» RECORDS:
:::

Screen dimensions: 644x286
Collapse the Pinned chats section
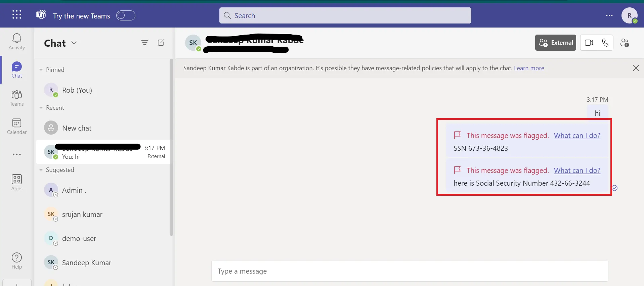pyautogui.click(x=41, y=70)
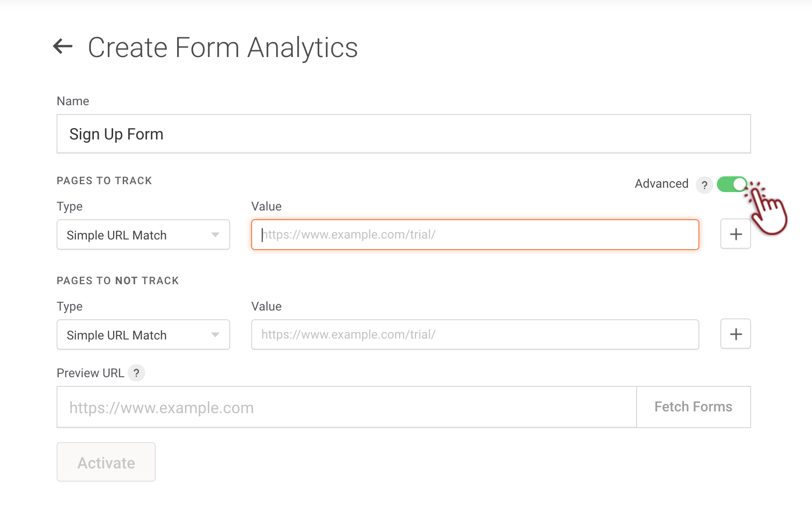Click the Preview URL label text
Image resolution: width=812 pixels, height=525 pixels.
click(90, 373)
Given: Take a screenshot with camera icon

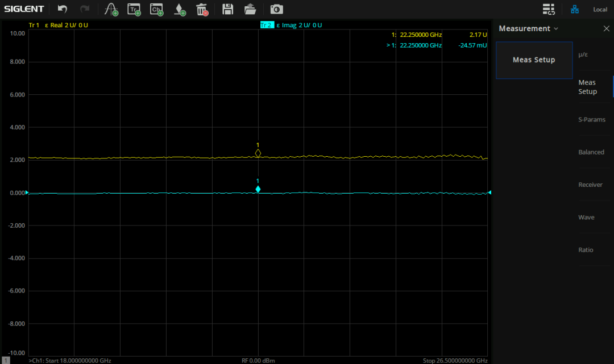Looking at the screenshot, I should (x=276, y=9).
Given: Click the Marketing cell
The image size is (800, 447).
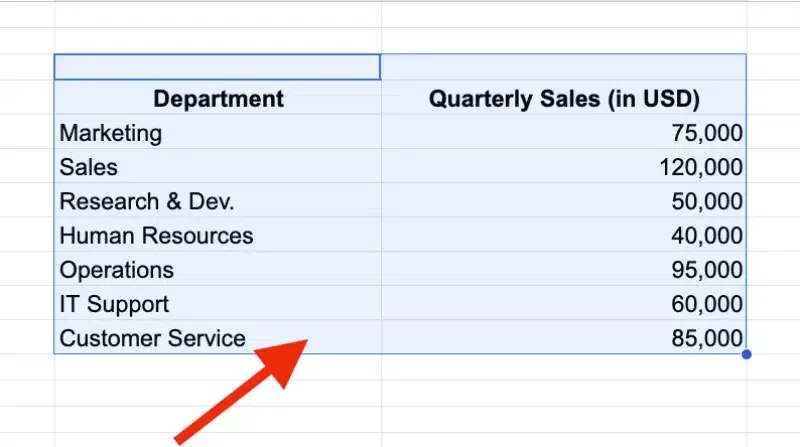Looking at the screenshot, I should tap(218, 132).
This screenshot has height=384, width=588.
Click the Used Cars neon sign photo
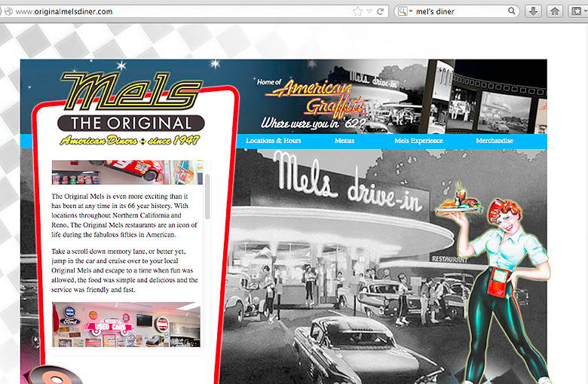tap(126, 324)
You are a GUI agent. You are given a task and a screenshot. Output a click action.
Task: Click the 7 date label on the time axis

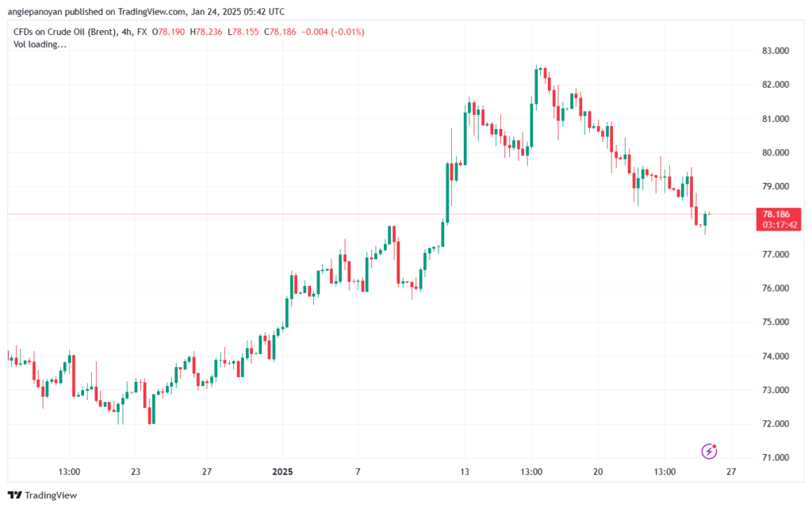pos(358,472)
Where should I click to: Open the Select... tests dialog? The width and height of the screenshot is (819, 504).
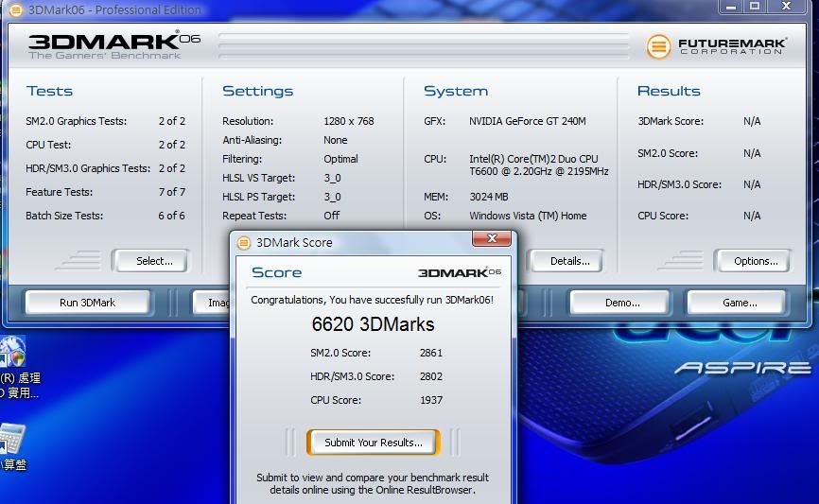click(x=153, y=261)
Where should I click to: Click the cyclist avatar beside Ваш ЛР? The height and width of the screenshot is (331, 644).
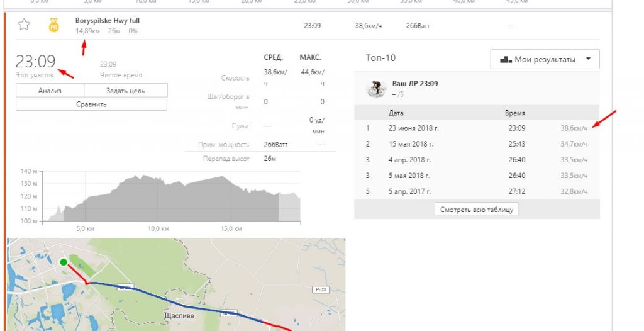click(376, 89)
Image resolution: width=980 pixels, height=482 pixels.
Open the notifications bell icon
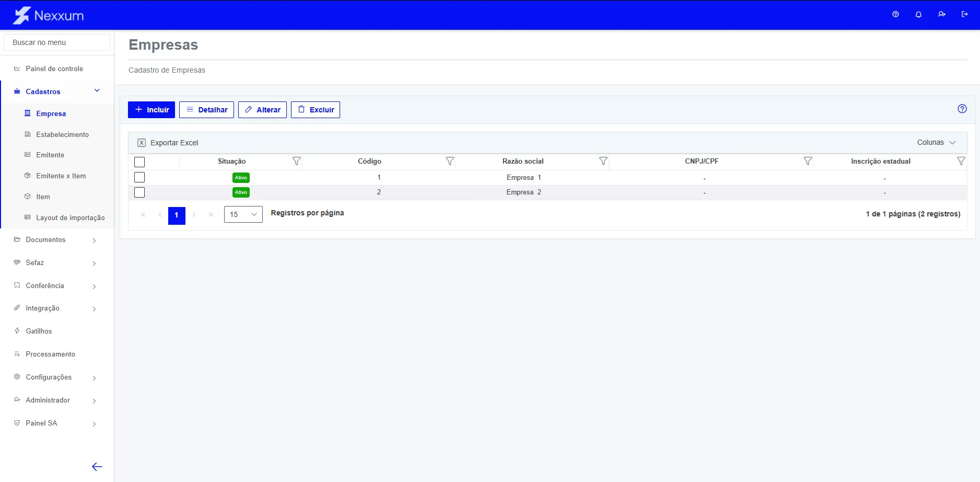click(x=918, y=15)
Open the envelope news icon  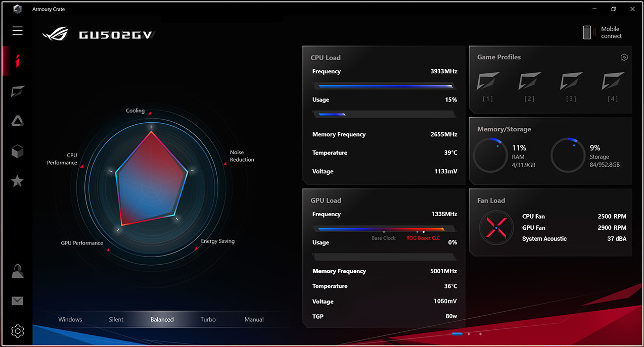[18, 301]
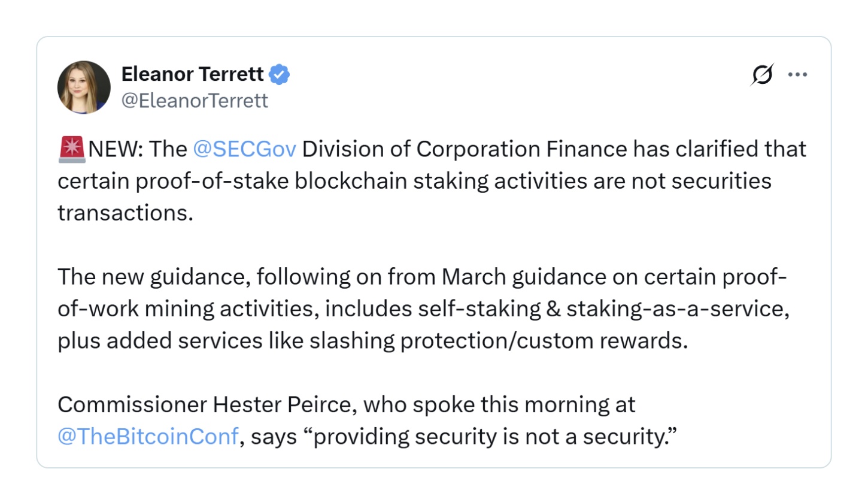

:::

Beginning at the first line of the listing, print each line exactly until and including the one that has "Given: Click the Marketing cell"; skip pictures.

» SOLUTION BELOW:
Screen dimensions: 644x286
Collapse the Pinned chats section
pyautogui.click(x=41, y=70)
Click the Preview URL label text
Image resolution: width=812 pixels, height=525 pixels.
click(90, 373)
Given: Take a screenshot with camera icon

Looking at the screenshot, I should (x=276, y=9).
Given: Click the Marketing cell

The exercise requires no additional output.